PROMPT — Each line from the opening of the records that follow to the line with "Click the Device name label" needs to be written out exactly. Add nothing.

Collected data entries
======

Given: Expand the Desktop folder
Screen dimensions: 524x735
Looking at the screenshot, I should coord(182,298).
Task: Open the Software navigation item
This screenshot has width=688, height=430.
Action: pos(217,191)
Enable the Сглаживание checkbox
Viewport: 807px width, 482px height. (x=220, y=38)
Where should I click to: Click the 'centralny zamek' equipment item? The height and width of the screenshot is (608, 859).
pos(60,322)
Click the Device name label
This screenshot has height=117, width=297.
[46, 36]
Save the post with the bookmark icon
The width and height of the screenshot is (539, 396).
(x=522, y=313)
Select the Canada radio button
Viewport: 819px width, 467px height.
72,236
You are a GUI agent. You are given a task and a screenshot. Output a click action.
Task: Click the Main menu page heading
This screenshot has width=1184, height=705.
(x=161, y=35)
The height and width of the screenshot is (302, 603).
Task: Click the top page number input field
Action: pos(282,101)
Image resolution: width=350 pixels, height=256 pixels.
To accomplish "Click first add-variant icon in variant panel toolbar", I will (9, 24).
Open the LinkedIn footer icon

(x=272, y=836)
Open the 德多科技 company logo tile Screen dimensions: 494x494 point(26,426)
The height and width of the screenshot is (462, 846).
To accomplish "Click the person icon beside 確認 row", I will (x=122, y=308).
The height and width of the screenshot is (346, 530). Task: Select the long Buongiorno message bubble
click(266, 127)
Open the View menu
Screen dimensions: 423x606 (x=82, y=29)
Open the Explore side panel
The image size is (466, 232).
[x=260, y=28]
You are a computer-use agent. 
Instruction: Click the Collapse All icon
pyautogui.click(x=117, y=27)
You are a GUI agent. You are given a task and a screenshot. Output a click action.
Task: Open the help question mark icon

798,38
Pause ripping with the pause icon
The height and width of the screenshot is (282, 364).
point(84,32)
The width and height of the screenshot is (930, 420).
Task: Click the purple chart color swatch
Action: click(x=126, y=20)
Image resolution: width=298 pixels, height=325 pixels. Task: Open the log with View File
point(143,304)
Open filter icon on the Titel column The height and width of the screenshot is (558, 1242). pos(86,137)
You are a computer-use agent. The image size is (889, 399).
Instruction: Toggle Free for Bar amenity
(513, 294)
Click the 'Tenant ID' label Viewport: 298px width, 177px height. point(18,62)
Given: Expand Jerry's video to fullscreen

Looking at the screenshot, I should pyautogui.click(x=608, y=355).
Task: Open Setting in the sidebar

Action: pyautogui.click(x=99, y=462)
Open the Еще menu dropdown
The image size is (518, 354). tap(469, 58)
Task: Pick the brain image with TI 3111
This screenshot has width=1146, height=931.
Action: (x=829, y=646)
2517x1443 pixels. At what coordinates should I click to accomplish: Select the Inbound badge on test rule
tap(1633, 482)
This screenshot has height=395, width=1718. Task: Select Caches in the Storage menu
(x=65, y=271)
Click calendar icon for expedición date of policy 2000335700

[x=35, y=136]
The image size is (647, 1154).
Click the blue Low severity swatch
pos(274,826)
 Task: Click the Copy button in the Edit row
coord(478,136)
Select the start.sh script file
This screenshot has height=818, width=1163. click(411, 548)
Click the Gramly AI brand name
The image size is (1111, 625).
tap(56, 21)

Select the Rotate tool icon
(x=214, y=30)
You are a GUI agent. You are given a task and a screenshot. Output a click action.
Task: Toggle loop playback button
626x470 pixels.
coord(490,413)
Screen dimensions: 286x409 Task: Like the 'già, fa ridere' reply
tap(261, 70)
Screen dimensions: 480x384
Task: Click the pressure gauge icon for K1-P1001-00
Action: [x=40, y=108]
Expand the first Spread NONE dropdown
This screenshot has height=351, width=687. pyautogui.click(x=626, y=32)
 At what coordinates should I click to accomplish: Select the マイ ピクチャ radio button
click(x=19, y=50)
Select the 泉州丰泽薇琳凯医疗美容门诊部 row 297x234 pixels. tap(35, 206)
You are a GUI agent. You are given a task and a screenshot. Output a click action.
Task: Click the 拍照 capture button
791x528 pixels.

======

TASK ANSWER —
Given: Expand the Desktop folder
Screen dimensions: 524x735
Looking at the screenshot, I should coord(182,298).
Task: Open the Software navigation item
This screenshot has width=688, height=430.
Action: pos(217,191)
Enable the Сглаживание checkbox
Viewport: 807px width, 482px height. (x=220, y=38)
Where should I click to: Click the 'centralny zamek' equipment item? The height and width of the screenshot is (608, 859).
pos(60,322)
Click the Device name label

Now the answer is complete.